WHAT NEEDS TO BE DONE:
Update the material below so that "GUI agent" becomes "screen agent" everywhere it appears, leaving every other word untouched.
# SUPPLIED RECORDS start
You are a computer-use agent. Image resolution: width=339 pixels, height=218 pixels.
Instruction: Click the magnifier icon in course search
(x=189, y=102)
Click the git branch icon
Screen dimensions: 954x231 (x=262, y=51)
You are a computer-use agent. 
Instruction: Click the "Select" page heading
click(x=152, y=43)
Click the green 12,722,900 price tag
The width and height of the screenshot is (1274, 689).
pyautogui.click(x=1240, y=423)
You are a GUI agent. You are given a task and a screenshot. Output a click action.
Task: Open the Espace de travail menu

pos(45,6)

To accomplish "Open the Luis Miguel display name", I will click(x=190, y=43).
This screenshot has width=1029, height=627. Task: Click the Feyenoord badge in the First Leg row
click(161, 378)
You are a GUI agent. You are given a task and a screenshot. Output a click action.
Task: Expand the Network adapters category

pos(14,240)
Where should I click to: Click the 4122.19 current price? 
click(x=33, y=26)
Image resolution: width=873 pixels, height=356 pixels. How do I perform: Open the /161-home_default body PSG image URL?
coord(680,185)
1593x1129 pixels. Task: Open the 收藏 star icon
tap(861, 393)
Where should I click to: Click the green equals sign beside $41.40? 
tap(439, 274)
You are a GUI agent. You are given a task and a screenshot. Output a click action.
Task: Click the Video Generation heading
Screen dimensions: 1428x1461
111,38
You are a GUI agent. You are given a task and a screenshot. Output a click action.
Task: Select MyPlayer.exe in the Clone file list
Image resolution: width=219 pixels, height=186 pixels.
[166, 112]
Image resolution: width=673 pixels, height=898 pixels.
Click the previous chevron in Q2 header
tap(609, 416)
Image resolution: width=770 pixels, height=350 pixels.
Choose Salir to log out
# SUPPLIED RECORDS end
EXERCISE SOLUTION:
You are a computer-use agent. Image resolution: width=339 pixels, height=218 pixels.
Instruction: Click the magnifier icon in course search
(x=189, y=102)
Click the git branch icon
Screen dimensions: 954x231 (x=262, y=51)
You are a computer-use agent. 
Instruction: Click the "Select" page heading
click(x=152, y=43)
Click the green 12,722,900 price tag
The width and height of the screenshot is (1274, 689).
pyautogui.click(x=1240, y=423)
You are a screen agent. You are given a task and a screenshot. Output a click action.
Task: Open the Espace de travail menu

pos(45,6)

To accomplish "Open the Luis Miguel display name", I will click(x=190, y=43).
This screenshot has width=1029, height=627. Task: Click the Feyenoord badge in the First Leg row
click(161, 378)
You are a screen agent. You are given a task and a screenshot. Output a click action.
Task: Expand the Network adapters category

pos(14,240)
Where should I click to: Click the 4122.19 current price? 
click(x=33, y=26)
Image resolution: width=873 pixels, height=356 pixels. How do I perform: Open the /161-home_default body PSG image URL?
coord(680,185)
1593x1129 pixels. Task: Open the 收藏 star icon
tap(861, 393)
Where should I click to: Click the green equals sign beside $41.40? 
tap(439, 274)
You are a screen agent. You are given a task and a screenshot. Output a click action.
Task: Click the Video Generation heading
Screen dimensions: 1428x1461
111,38
You are a screen agent. You are given a task and a screenshot. Output a click action.
Task: Select MyPlayer.exe in the Clone file list
Image resolution: width=219 pixels, height=186 pixels.
[166, 112]
Image resolution: width=673 pixels, height=898 pixels.
Click the previous chevron in Q2 header
tap(609, 416)
Image resolution: width=770 pixels, height=350 pixels.
Choose Salir to log out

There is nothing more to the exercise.